Description of the task: Take the line containing "Click priority icon for Ivey PMI row" and every line after it to the end of the records, and copy them exactly, leaving out pictures.

+++

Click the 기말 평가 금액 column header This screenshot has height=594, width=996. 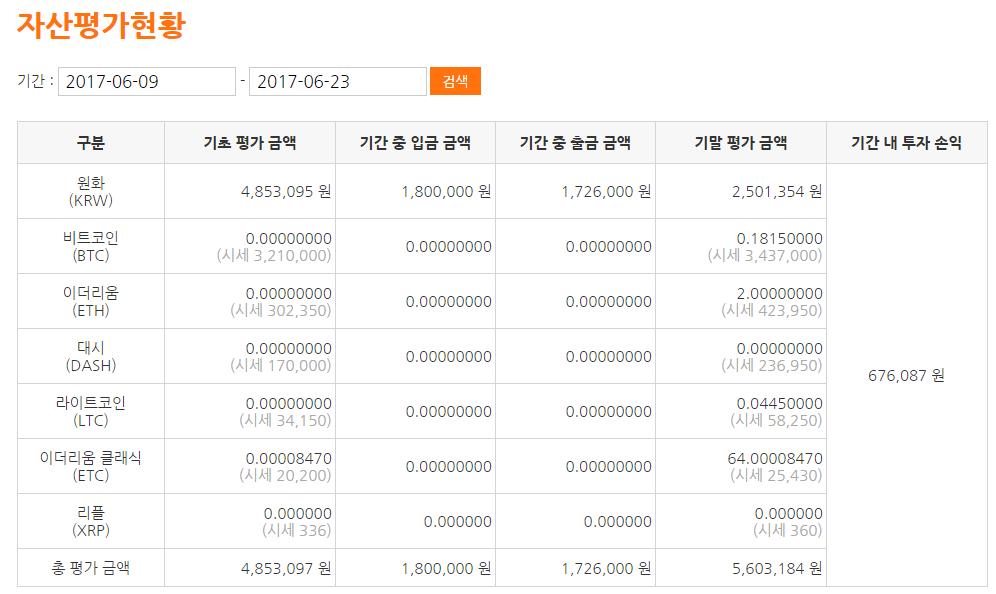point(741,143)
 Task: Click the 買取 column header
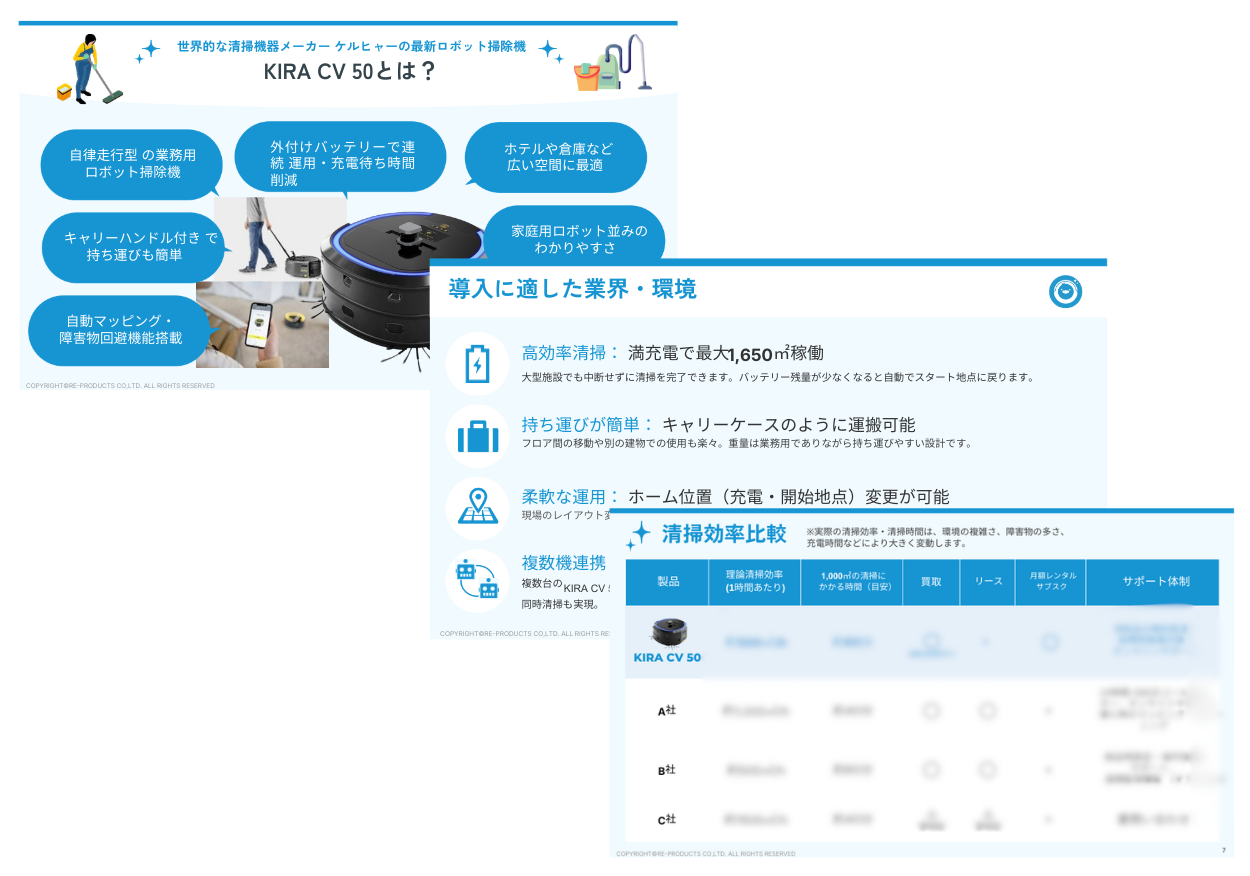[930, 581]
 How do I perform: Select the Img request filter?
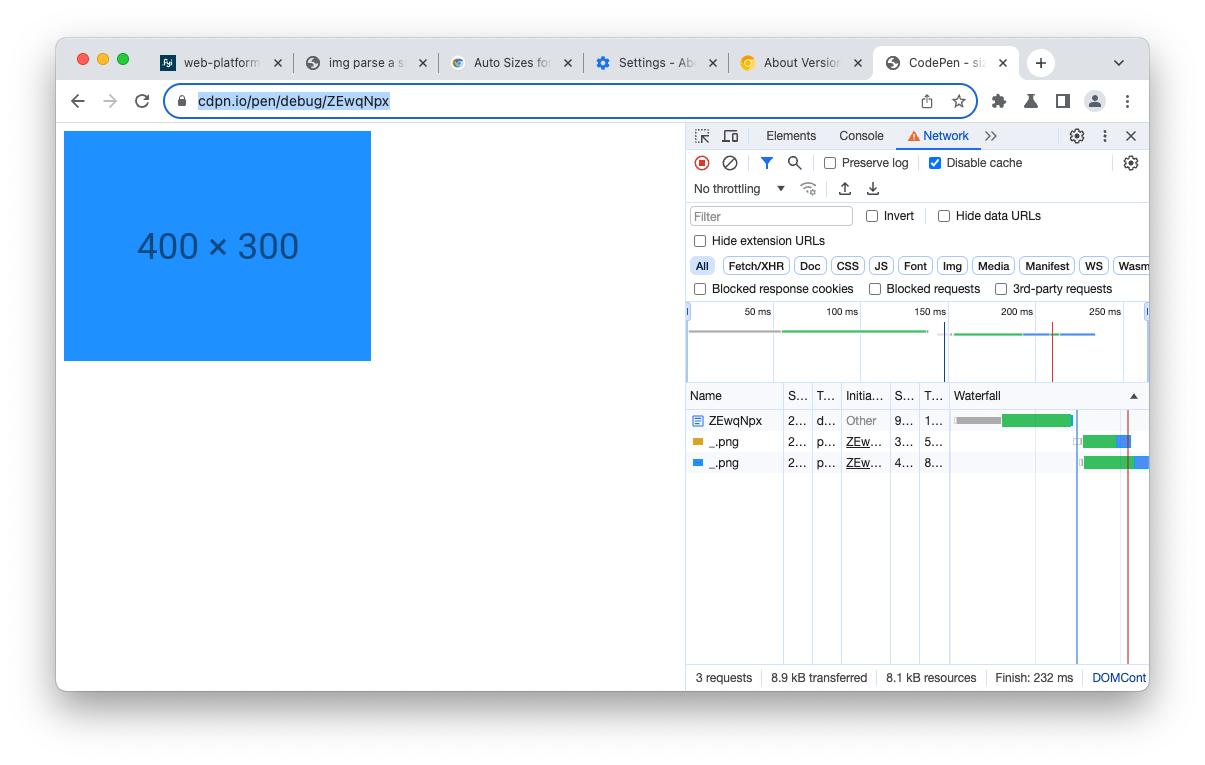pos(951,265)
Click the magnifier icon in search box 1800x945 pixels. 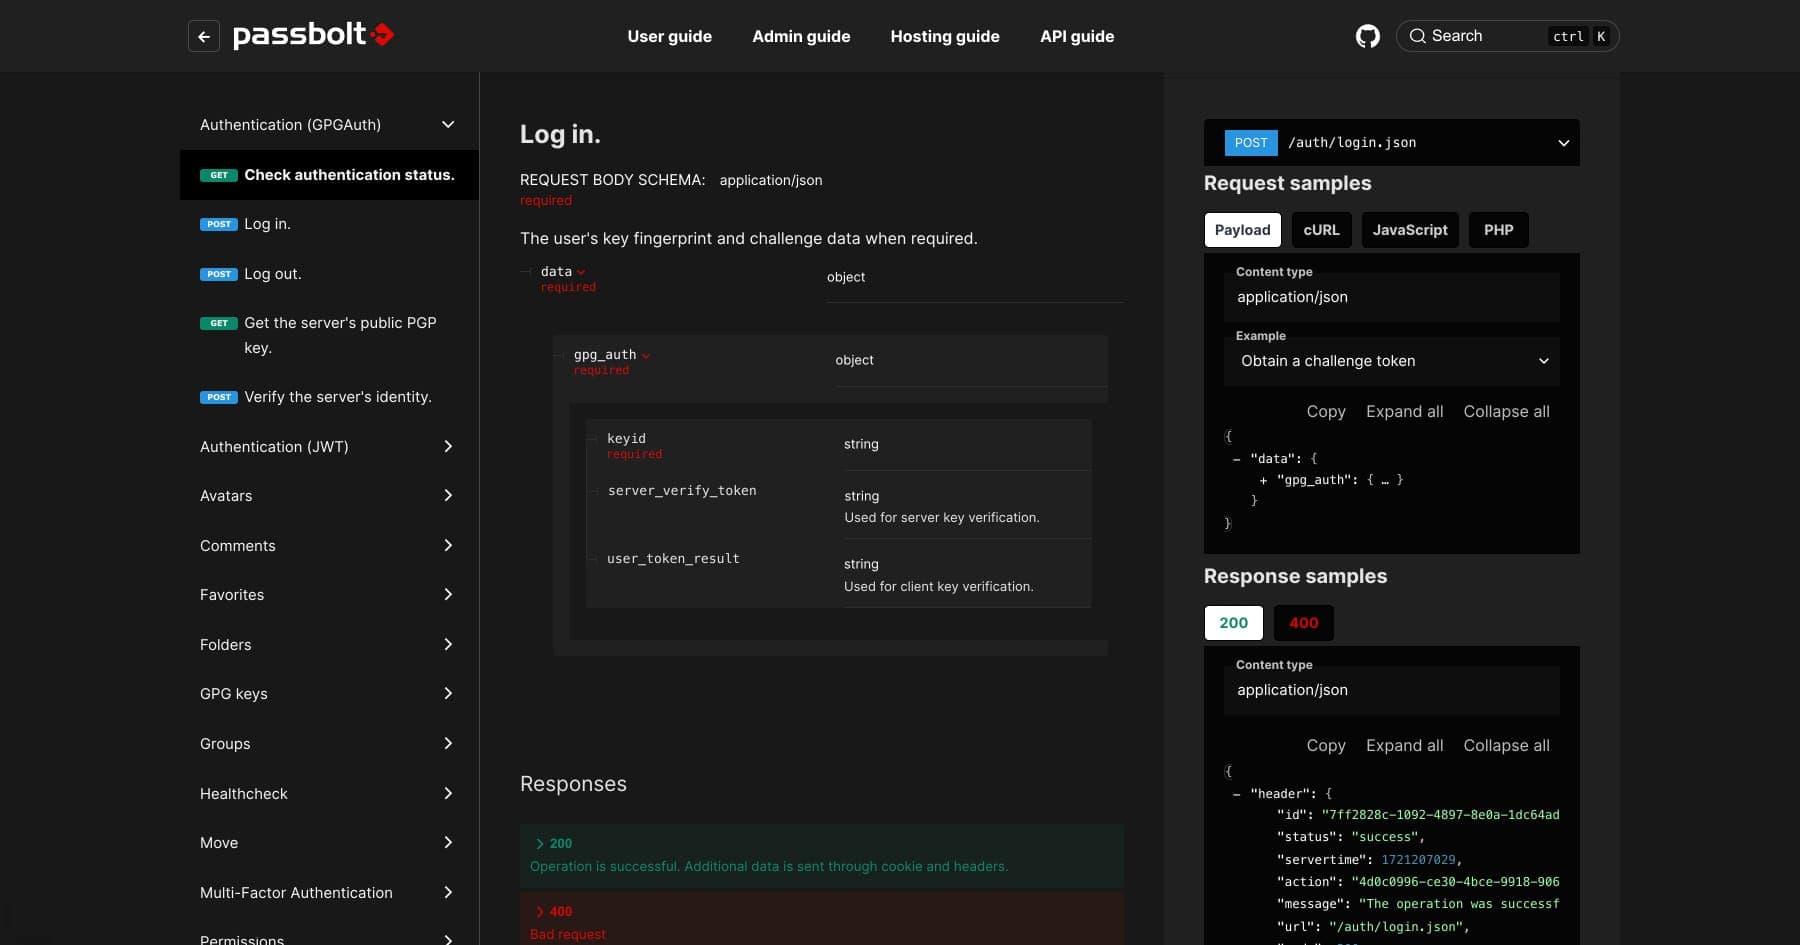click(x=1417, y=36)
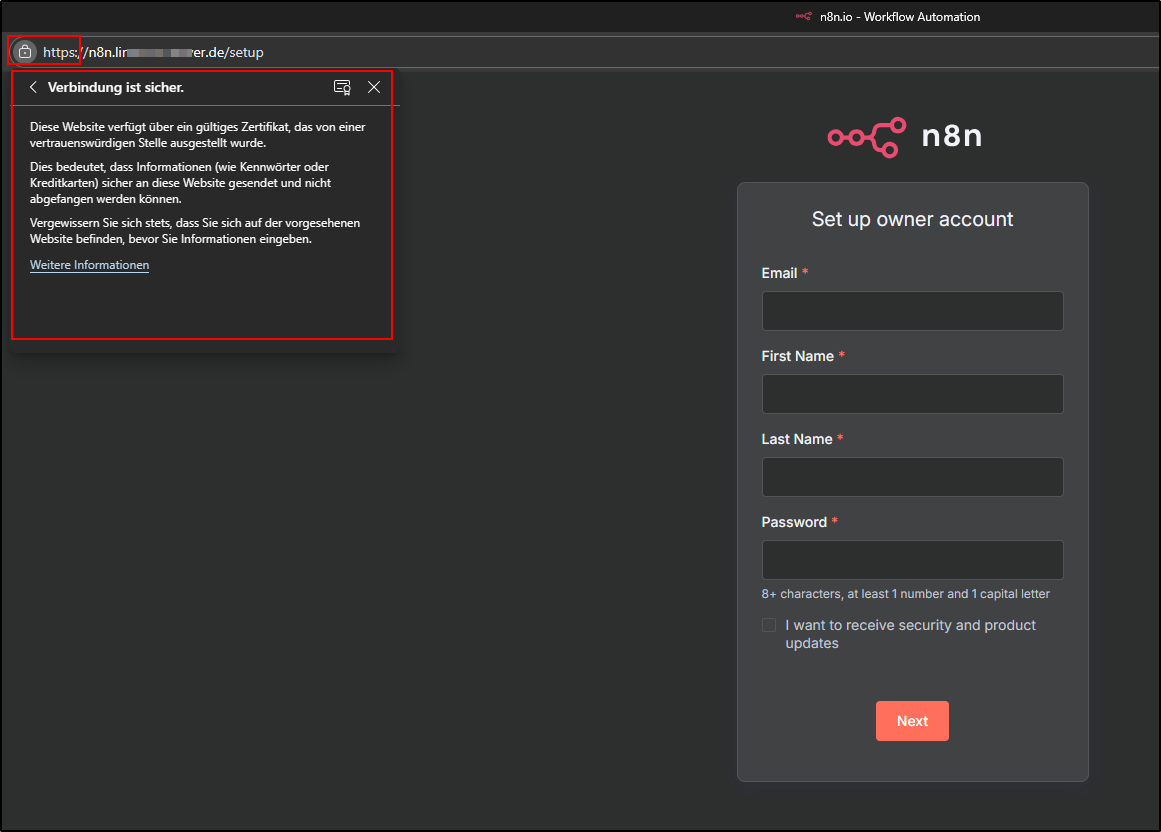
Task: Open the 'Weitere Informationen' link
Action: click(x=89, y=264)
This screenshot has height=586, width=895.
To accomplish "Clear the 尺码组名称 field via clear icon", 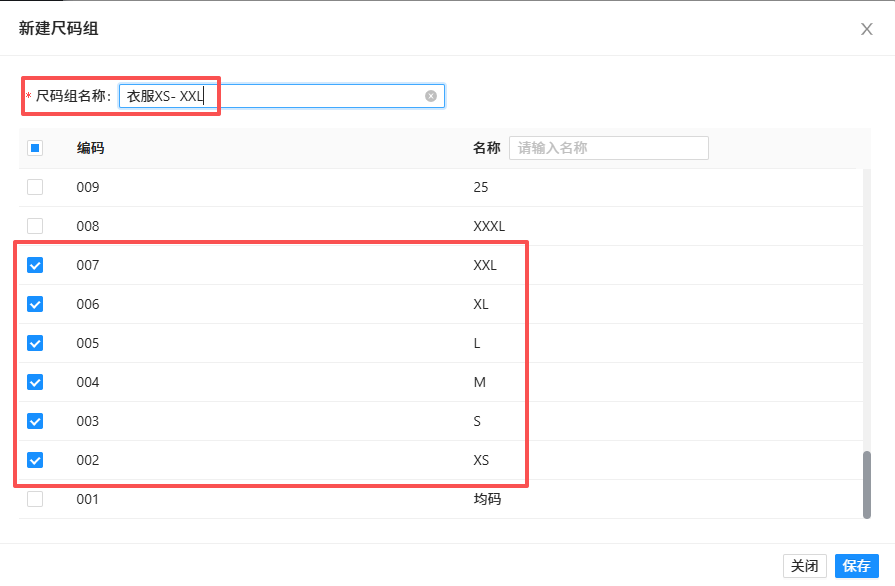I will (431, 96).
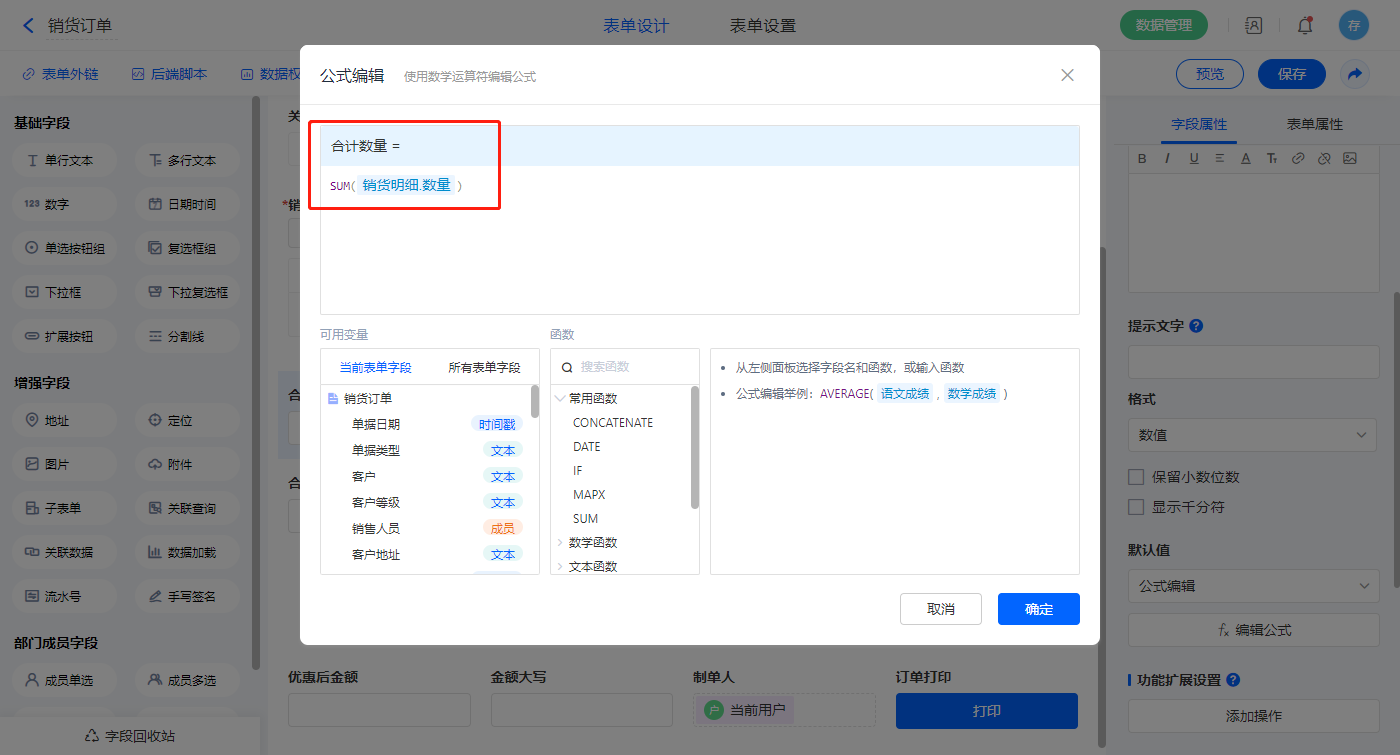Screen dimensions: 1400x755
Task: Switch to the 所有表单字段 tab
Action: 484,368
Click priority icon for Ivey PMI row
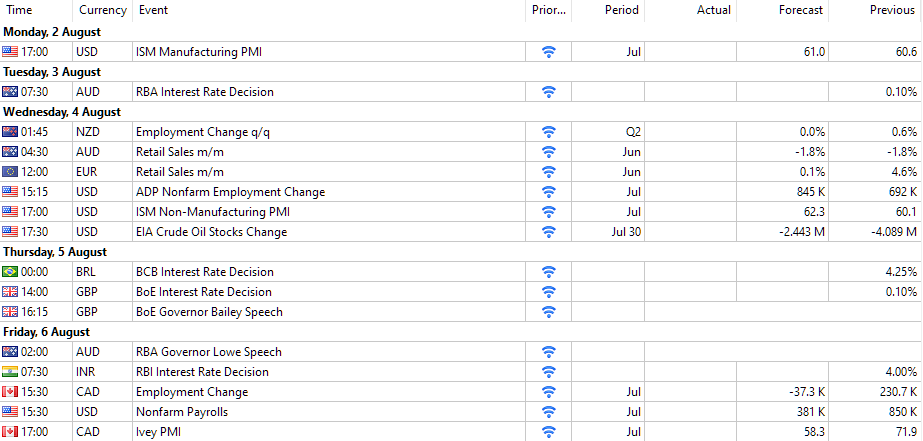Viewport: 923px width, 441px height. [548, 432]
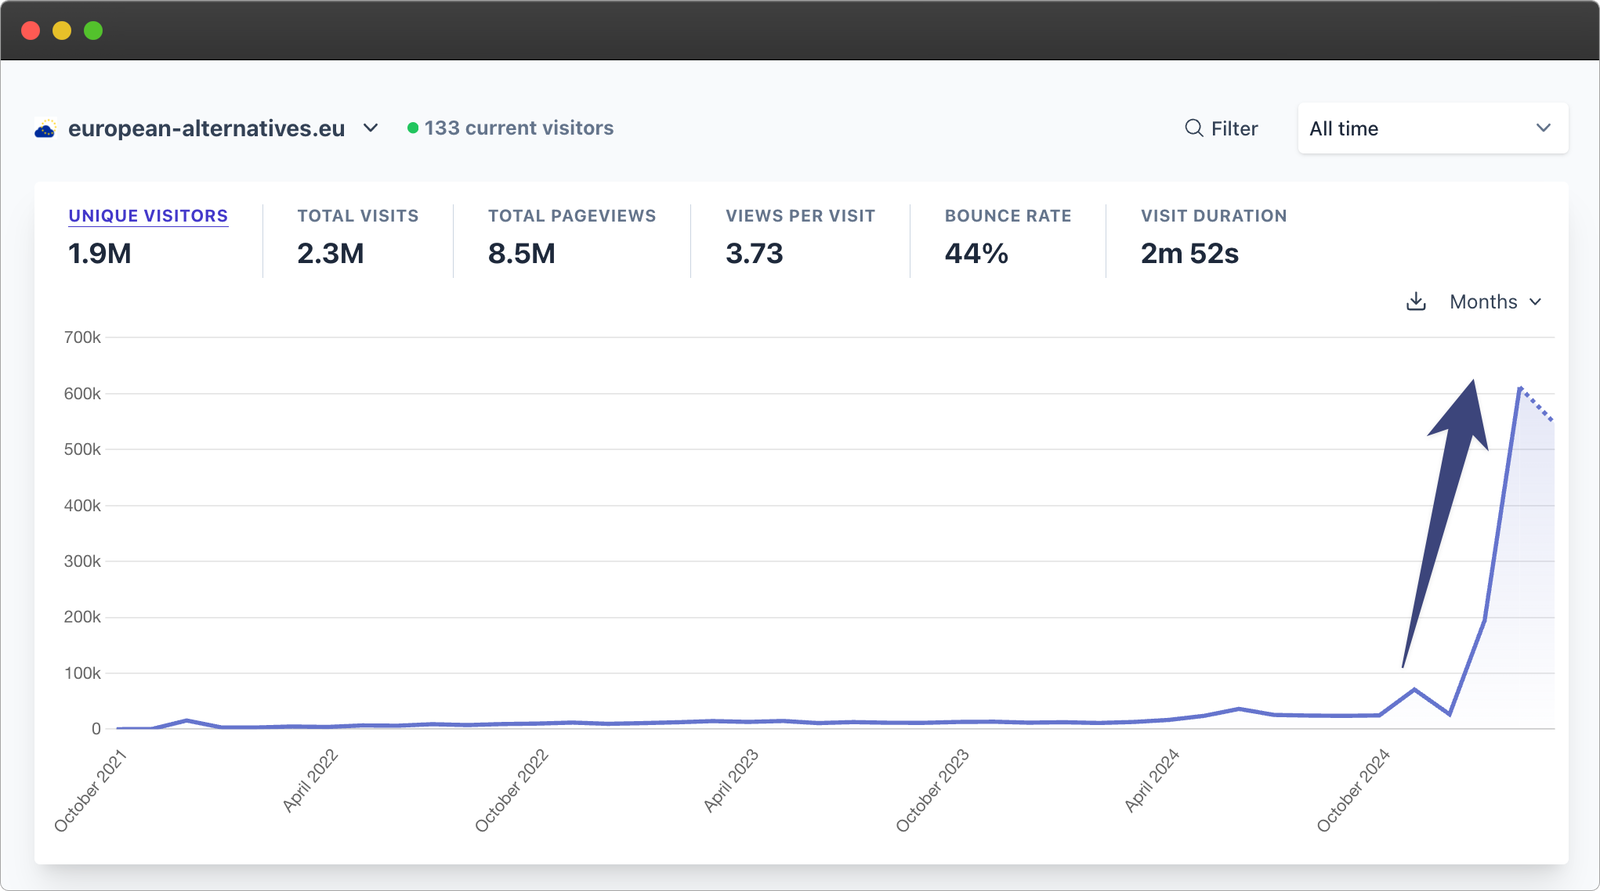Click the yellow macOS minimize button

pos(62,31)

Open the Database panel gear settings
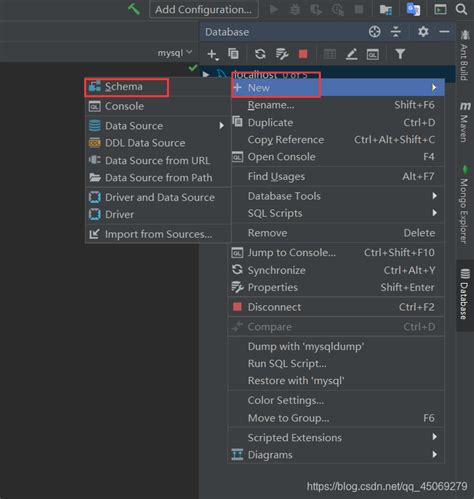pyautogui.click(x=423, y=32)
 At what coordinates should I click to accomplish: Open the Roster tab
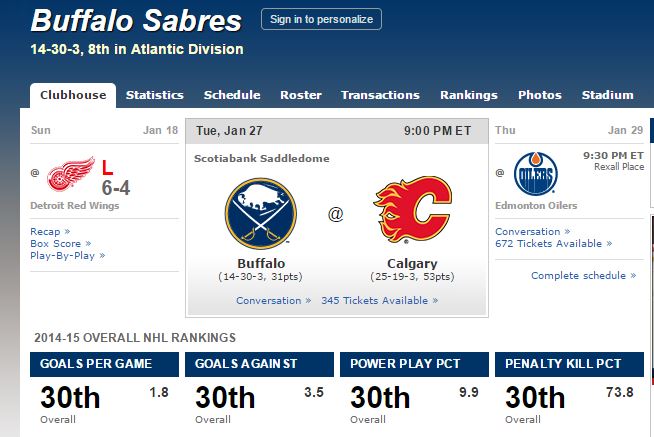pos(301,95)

+++

Exercise result:
Click priority icon for Ivey PMI row
Viewport: 923px width, 441px height. [548, 432]
Click the yellow macOS minimize button

pos(62,31)

Open the Database panel gear settings
pyautogui.click(x=423, y=32)
 At what coordinates should I click to accomplish: Open the Roster tab
pos(301,95)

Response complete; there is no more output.